— start Document segment —

If you’re about to buy a piano, it’s a pretty big deal and there are several things to consider before you take the plunge.. How much do you want to spend? Where are you going to put it? And the biggest question – acoustic or digital?
What’s the difference?
Acoustic pianos are “real” pianos. The case is solid wood and cradles the soundboard, 220 strings, hammers, and many other moving parts.
Although we call the instrument a “piano”, its real name is “pianoforte”. In Italy, where the piano was invented, “piano” means “soft” and “forte” means loud. This is what gives the piano its distinctive character – having the ability to play very loud, very soft and everything in between.
Digital pianos are electronic and don’t have nearly as many moving parts. They produce sampled piano sounds through built-in speakers. As you will see, there are certain benefits to this.

— end Document segment —
— start Supplied data —

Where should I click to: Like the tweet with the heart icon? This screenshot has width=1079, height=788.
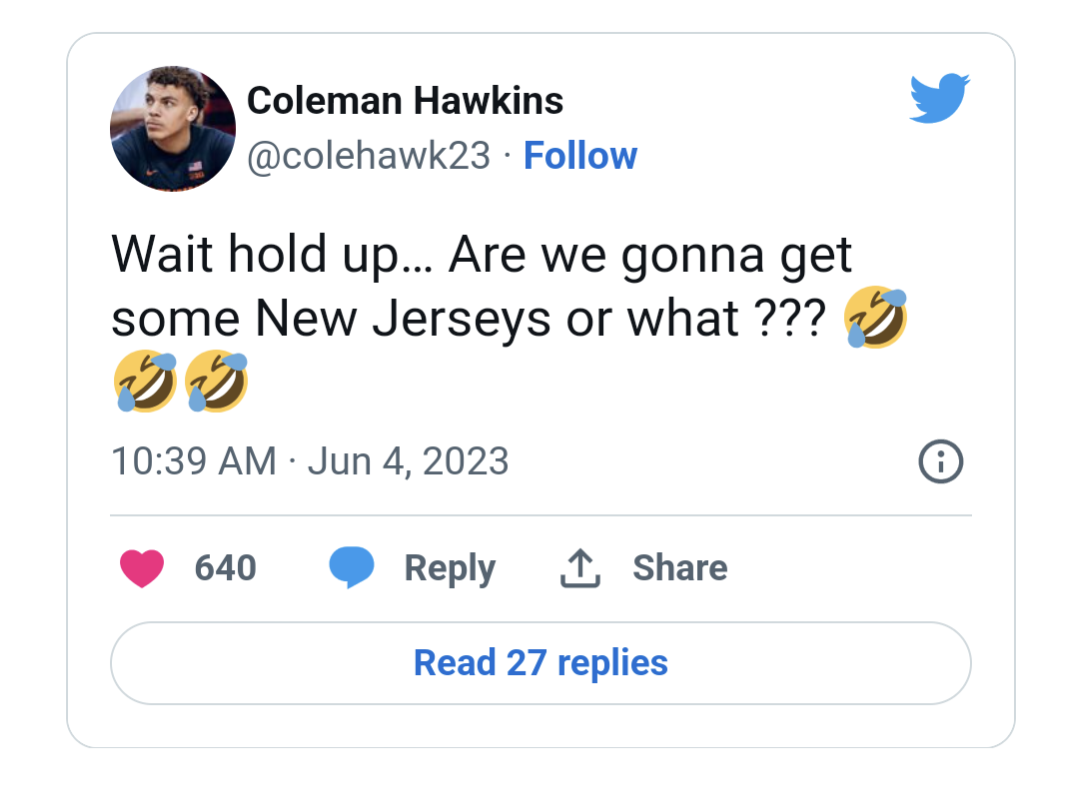(x=141, y=567)
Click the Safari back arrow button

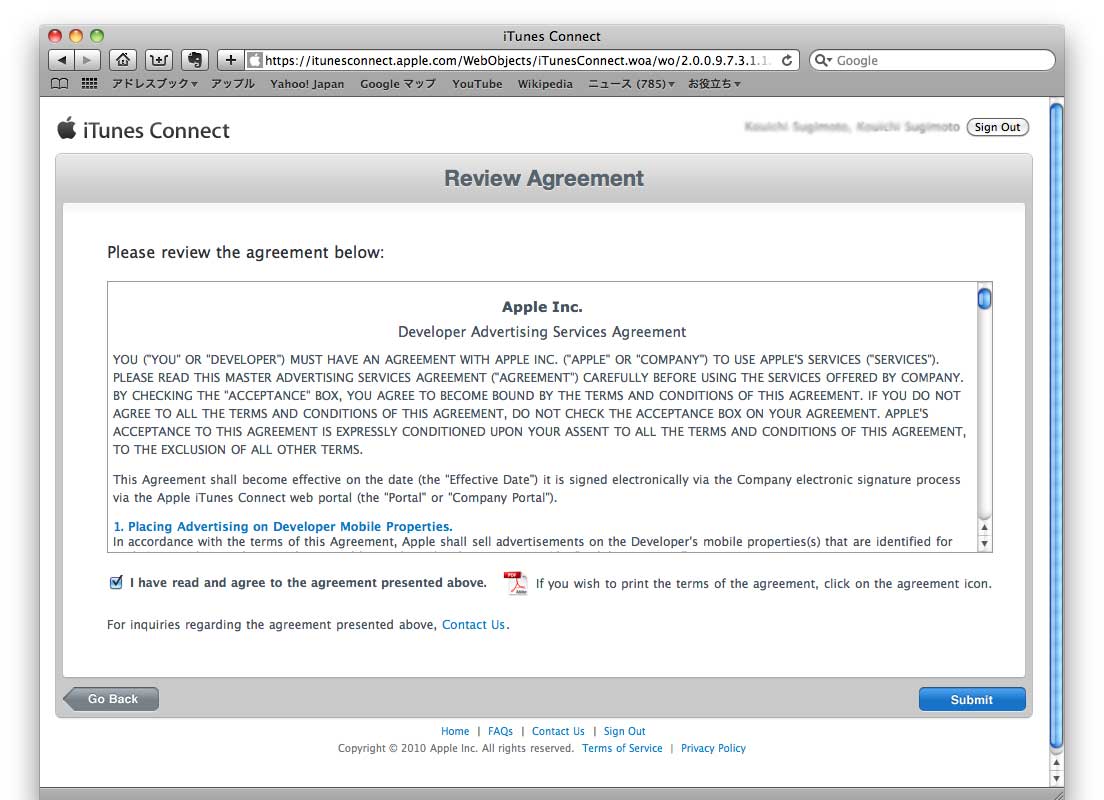tap(62, 60)
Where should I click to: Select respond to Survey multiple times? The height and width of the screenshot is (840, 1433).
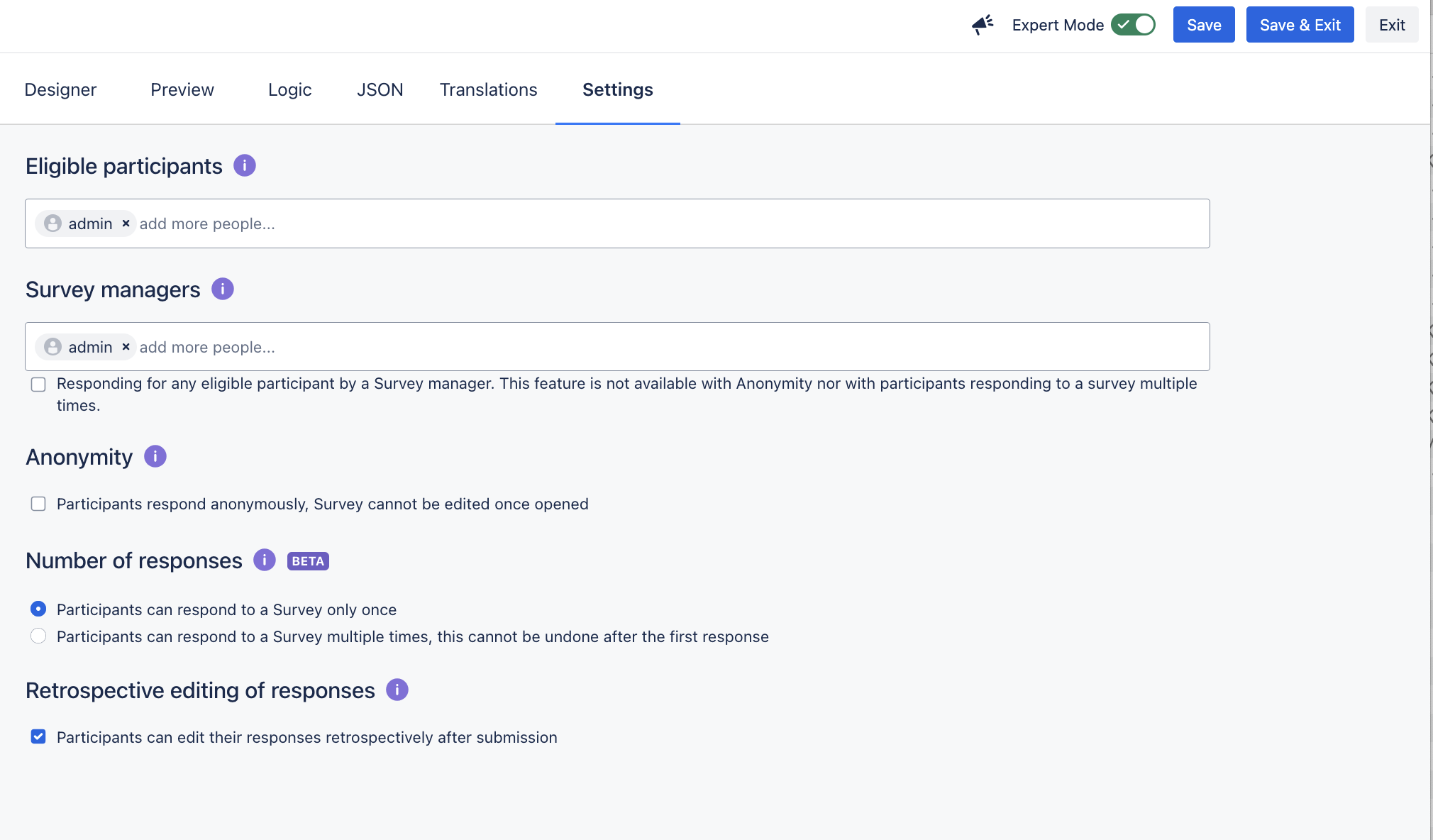38,636
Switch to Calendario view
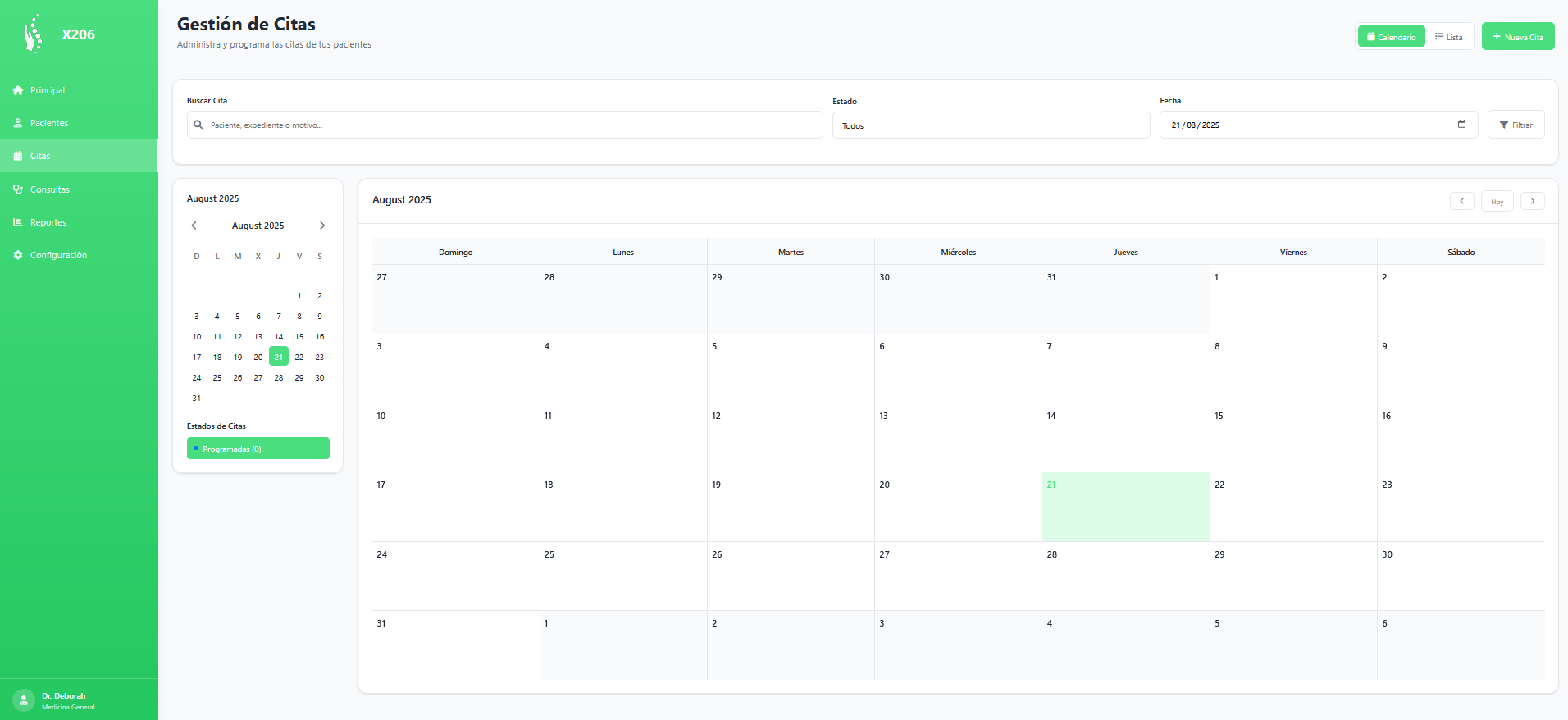The image size is (1568, 720). 1391,37
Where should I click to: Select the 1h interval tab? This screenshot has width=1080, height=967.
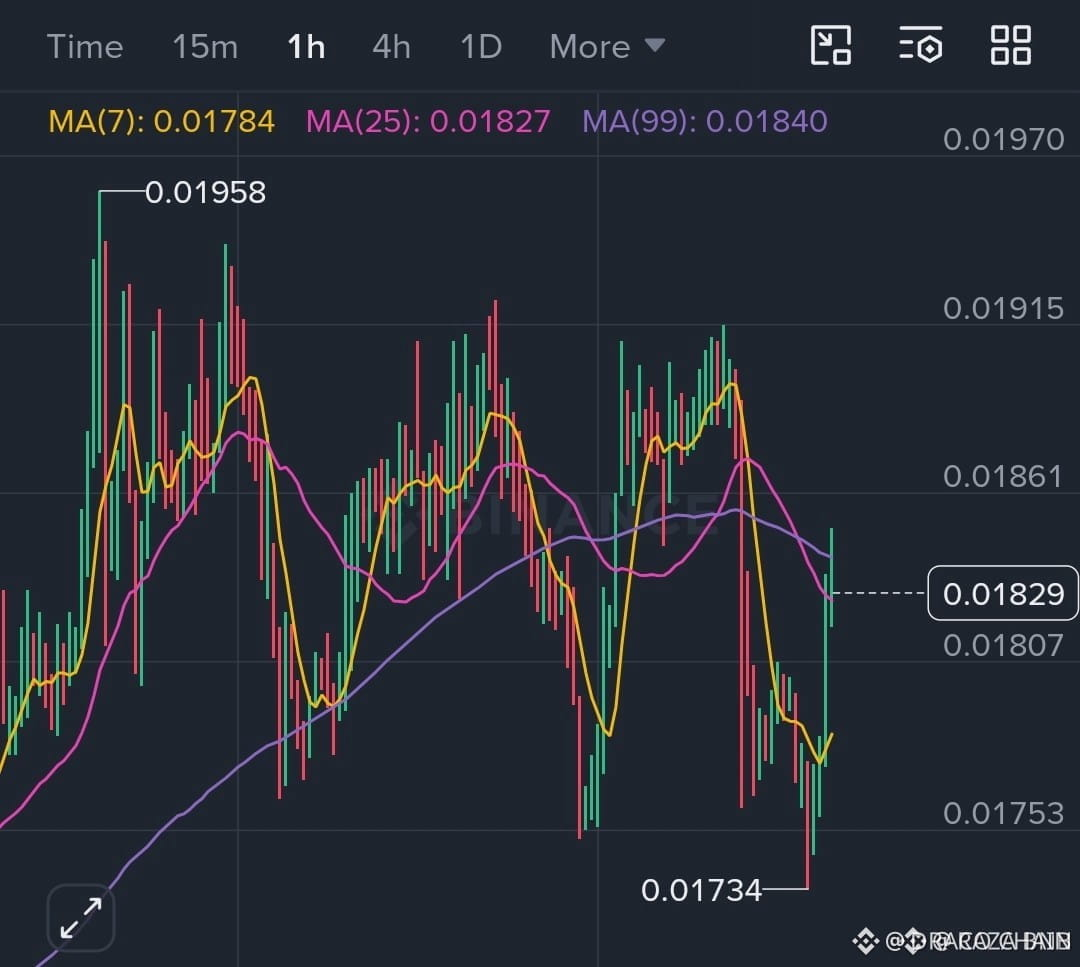[306, 47]
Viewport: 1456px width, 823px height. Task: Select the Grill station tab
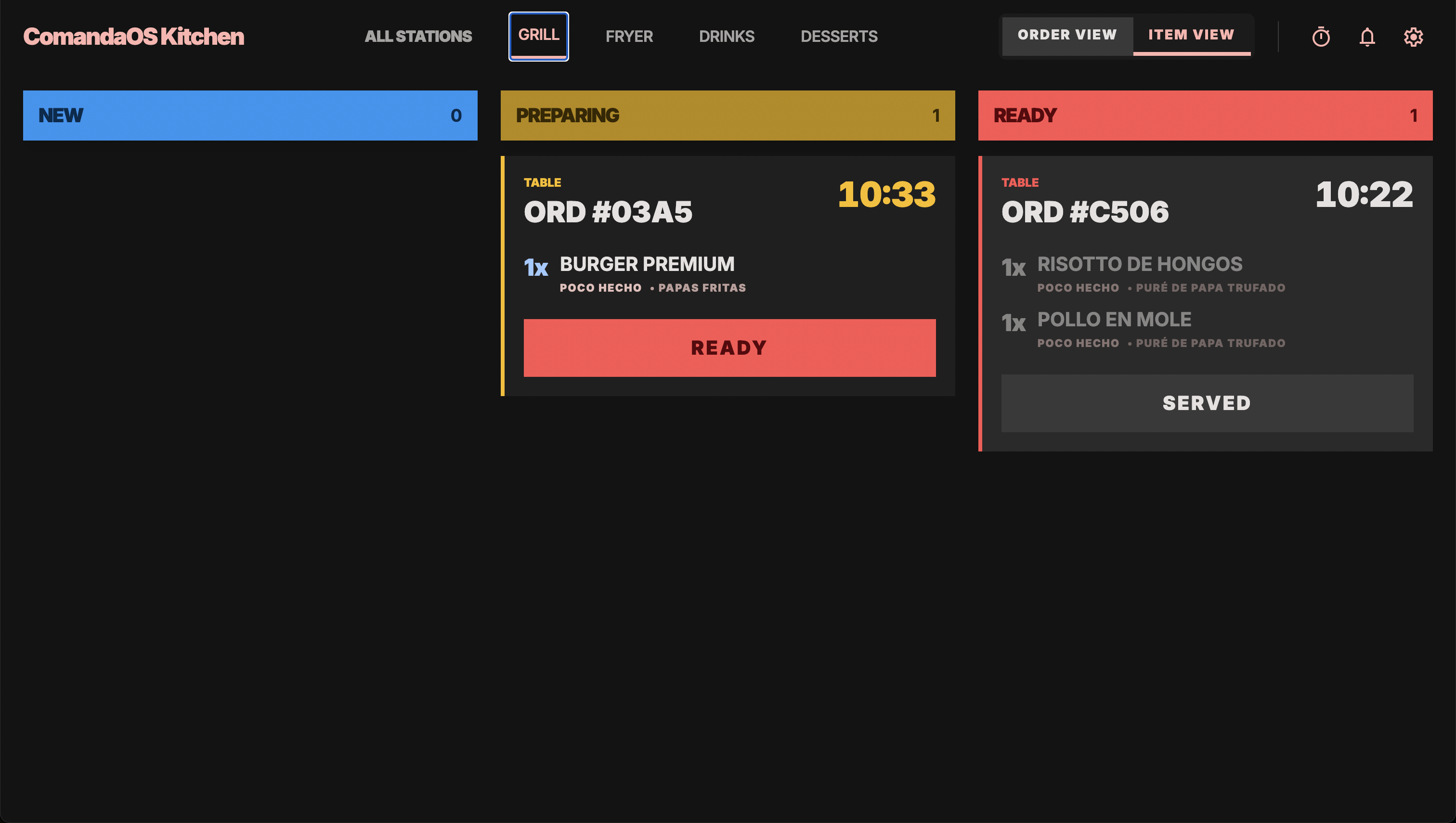538,36
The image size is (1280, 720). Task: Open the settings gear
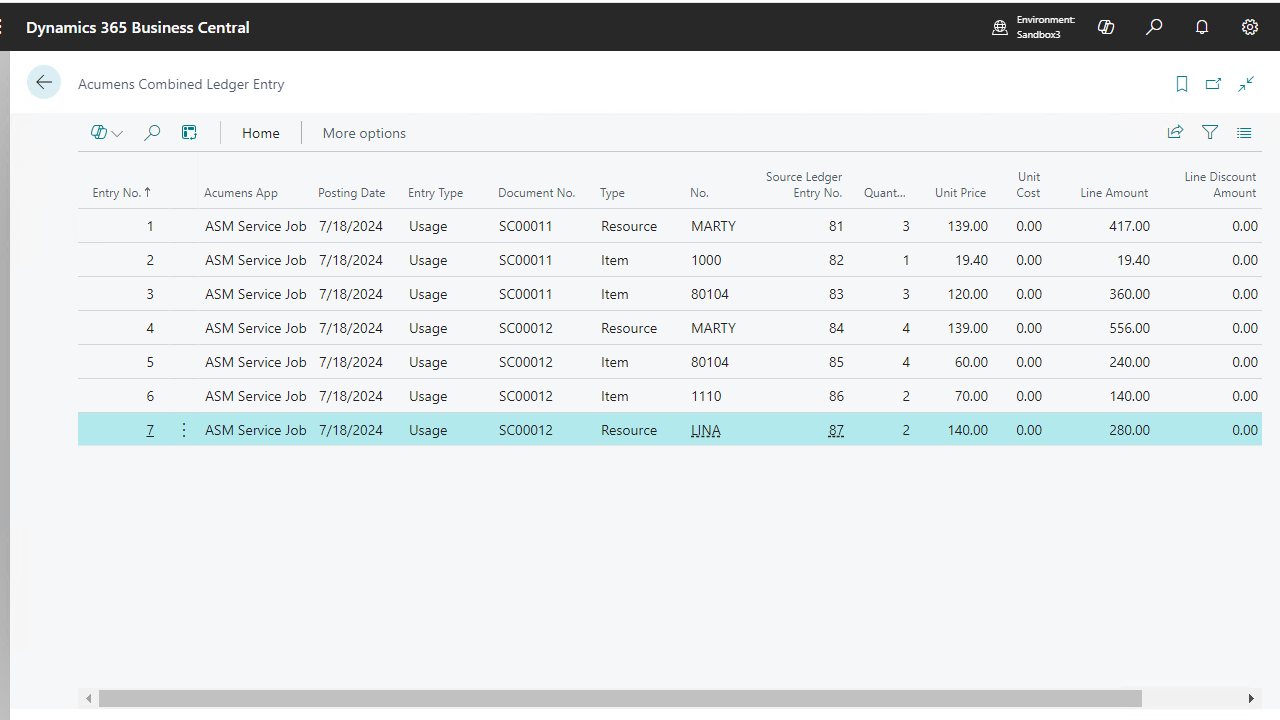pos(1250,27)
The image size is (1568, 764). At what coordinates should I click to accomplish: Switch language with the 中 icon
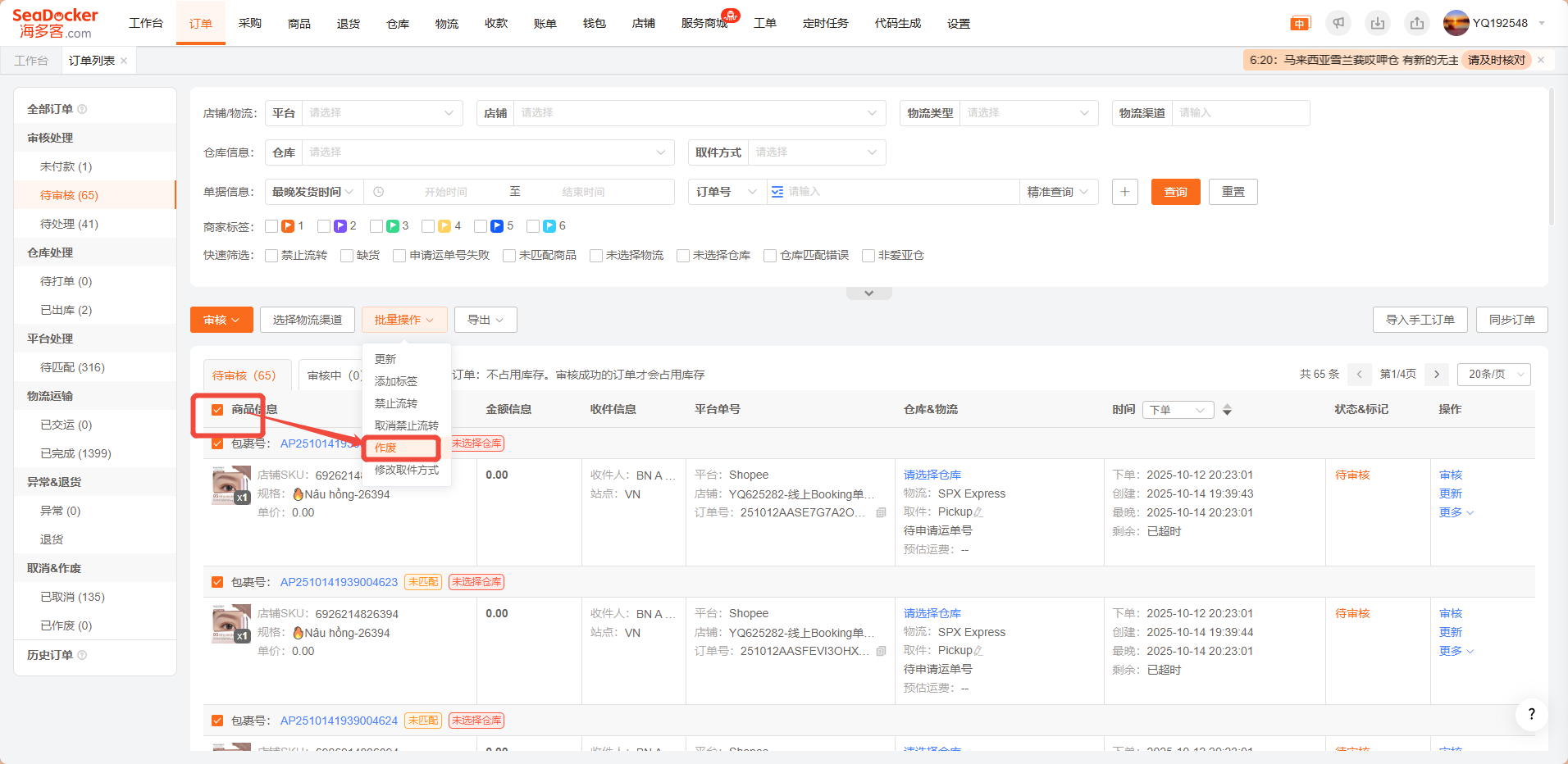(x=1300, y=24)
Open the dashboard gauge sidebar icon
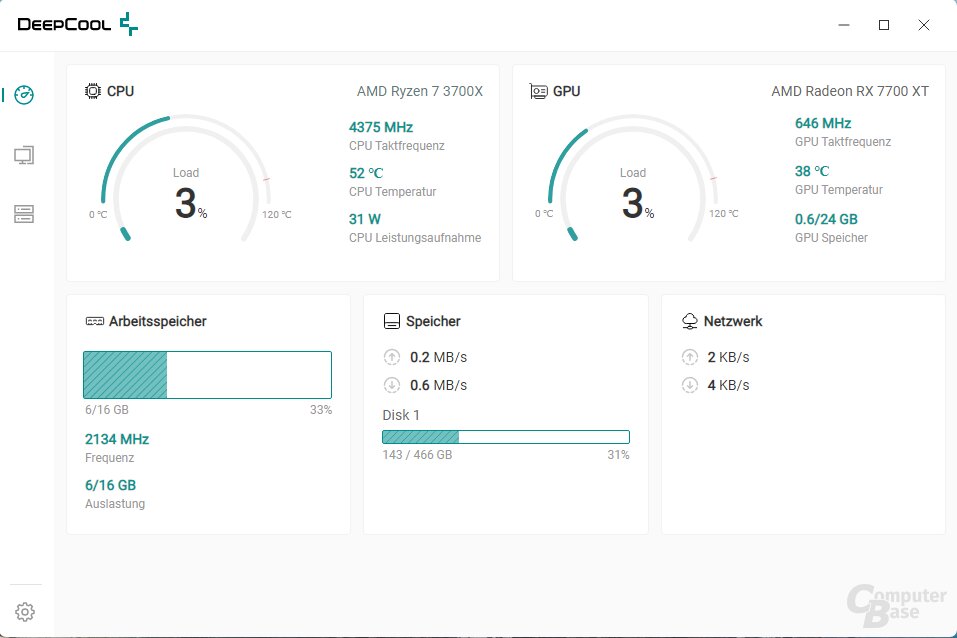The width and height of the screenshot is (957, 638). [x=25, y=95]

— end Supplied data —

Reproduce the stretch of the piano-buying passage from "What’s the difference?" through "everything in between.".

What’s the difference?
Acoustic pianos are “real” pianos. The case is solid wood and cradles the soundboard, 220 strings, hammers, and many other moving parts.
Although we call the instrument a “piano”, its real name is “pianoforte”. In Italy, where the piano was invented, “piano” means “soft” and “forte” means loud. This is what gives the piano its distinctive character – having the ability to play very loud, very soft and everything in between.